A self-supervised masked autoencoder for RNA-seq count data, pretrained on 1.4M public samples to learn transferable transcriptomic representations without per-dataset re-training.
TxFM (developed and released under the code name OpenTxFM) is a transcriptomics foundation model from Recursion Pharmaceuticals that learns reusable representations of bulk and single-cell RNA-seq data through self-supervised pretraining. Rather than training a bespoke model for each new dataset, TxFM is designed as an inductive learner: once pretrained, it produces embeddings for previously unseen samples without any per-dataset re-training, making it a drop-in feature extractor for downstream transcriptomic analysis.
The core idea, described in the paper "Effective Biological Representation Learning by Masking Gene Expression," is that masking gene expression counts and reconstructing them is a sufficient and surprisingly effective pretraining objective for RNA-seq. The authors report that this masked-autoencoder approach yields representations that outperform several existing transcriptomics foundation models trained on corpora more than 100x larger, suggesting that data curation and a well-matched objective can matter more than raw corpus size.
TxFM was introduced by Kian Kenyon-Dean, Alina Selega, Ihab Bendidi, and colleagues at Recursion, and presented at the ICLR 2026 Workshop on Foundation Models for Science. The accompanying code is being released openly via the OpenTxFM repository.
TxFM is a self-supervised masked autoencoder operating directly on RNA-seq count data, with a transformer-style encoder learning contextual representations of gene expression.
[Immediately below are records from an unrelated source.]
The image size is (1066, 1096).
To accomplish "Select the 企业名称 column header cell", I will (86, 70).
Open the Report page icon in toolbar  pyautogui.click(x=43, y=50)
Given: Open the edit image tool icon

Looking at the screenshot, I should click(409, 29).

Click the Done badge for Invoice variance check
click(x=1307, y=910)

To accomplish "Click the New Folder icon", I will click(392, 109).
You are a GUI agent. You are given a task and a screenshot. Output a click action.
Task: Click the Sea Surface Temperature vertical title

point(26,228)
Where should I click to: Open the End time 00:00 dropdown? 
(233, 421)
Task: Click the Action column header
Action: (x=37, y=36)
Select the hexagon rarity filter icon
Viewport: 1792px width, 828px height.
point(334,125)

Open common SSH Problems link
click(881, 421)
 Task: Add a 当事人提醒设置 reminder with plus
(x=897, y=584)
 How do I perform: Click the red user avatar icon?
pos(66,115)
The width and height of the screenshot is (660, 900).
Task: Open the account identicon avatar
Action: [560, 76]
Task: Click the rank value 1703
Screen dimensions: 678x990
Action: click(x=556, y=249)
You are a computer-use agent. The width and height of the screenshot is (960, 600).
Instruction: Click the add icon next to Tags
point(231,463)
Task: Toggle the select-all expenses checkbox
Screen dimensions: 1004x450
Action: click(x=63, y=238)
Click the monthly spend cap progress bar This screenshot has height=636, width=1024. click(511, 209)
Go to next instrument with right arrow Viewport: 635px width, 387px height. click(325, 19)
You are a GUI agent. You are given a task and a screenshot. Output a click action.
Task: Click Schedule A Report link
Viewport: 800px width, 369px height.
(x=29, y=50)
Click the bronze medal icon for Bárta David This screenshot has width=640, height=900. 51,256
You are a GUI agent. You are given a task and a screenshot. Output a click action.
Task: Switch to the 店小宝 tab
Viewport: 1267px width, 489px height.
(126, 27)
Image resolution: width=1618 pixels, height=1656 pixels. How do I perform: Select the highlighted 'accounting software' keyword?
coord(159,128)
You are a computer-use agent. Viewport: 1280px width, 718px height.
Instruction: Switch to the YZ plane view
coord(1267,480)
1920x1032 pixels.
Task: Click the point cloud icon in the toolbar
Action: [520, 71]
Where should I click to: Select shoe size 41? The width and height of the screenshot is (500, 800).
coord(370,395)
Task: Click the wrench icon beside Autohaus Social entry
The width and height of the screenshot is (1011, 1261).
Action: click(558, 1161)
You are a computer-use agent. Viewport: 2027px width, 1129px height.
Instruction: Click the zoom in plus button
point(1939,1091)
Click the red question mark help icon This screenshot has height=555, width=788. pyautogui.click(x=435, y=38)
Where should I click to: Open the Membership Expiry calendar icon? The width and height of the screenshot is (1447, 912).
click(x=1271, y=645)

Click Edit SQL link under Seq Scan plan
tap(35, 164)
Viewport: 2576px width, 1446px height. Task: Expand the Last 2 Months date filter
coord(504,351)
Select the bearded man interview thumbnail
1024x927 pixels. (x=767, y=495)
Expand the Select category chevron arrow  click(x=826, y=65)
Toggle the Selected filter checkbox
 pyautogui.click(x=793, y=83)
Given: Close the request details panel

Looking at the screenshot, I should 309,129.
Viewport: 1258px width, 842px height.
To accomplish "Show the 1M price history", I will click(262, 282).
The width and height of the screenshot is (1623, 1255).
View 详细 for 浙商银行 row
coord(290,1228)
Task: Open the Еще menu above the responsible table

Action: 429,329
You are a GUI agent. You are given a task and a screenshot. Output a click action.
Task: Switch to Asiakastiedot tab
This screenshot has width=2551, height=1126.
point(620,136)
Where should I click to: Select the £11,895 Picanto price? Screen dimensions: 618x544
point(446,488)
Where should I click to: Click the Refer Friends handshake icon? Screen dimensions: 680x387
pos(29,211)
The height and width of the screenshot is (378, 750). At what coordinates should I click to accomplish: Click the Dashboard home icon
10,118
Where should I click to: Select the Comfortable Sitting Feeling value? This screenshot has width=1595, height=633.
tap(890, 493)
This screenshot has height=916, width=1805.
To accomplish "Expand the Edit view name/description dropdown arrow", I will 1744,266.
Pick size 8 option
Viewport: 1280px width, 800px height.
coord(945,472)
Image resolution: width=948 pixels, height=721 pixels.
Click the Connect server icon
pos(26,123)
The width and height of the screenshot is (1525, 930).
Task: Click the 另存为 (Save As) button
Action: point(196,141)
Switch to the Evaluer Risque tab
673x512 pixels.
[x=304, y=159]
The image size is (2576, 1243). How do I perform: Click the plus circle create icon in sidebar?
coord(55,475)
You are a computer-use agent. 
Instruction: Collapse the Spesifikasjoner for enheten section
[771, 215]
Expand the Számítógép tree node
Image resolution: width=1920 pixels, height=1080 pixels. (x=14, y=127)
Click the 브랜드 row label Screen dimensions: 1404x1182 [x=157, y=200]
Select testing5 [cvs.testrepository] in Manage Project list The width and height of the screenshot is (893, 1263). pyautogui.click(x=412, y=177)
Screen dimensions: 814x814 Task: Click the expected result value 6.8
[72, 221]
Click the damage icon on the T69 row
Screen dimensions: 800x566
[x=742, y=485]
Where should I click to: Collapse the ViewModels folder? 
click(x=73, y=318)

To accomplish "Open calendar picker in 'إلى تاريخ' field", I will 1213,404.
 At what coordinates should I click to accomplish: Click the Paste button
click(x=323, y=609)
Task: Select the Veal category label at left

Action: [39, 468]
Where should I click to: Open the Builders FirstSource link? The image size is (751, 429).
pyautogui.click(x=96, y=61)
The training objective masks a subset of gene expression values and tasks the model with reconstructing them, analogous to masked-token objectives in language modeling but adapted to the sparse, high-dimensional, count-valued structure of transcriptomic profiles. Pretraining is performed on DiverseRNA-1.4M, a curated set of approximately 1.4 million public RNA-seq samples assembled to span a broad range of tissues and conditions. In the paper's evaluations, the resulting representations outperform transcriptomics foundation models pretrained on substantially larger corpora across downstream benchmarks, supporting the claim that the masking objective combined with careful curation is more important than corpus scale. As the work is a 2026 workshop paper, these results should be read as recent and preliminary relative to peer-reviewed venues.
TxFM is intended as a general-purpose representation extractor for transcriptomic data, useful to computational biologists and drug-discovery teams who need transferable embeddings for tasks such as sample characterization, perturbation and phenotype analysis, and clustering or classification of RNA-seq profiles. Because the model is inductive, practitioners can embed new datasets without retraining, lowering the barrier to applying foundation-model representations in routine analysis pipelines and large-scale screening workflows of the kind central to Recursion's platform.
TxFM contributes to an ongoing debate in the single-cell and transcriptomics foundation-model community about whether bigger pretraining corpora reliably yield better biological representations. By reporting competitive or superior performance against models trained on more than 100x more data, the work argues that objective design and data curation can outweigh scale — a finding with practical implications for groups without access to massive compute or data. As of release, the OpenTxFM repository is still under construction and no pretrained checkpoint has been posted yet, so weight availability is pending; users should expect to track the repository for the model weights and full reproduction code. This honest limitation aside, the open-code commitment and the data-efficiency result make TxFM a noteworthy entry in the transcriptomics foundation-model landscape.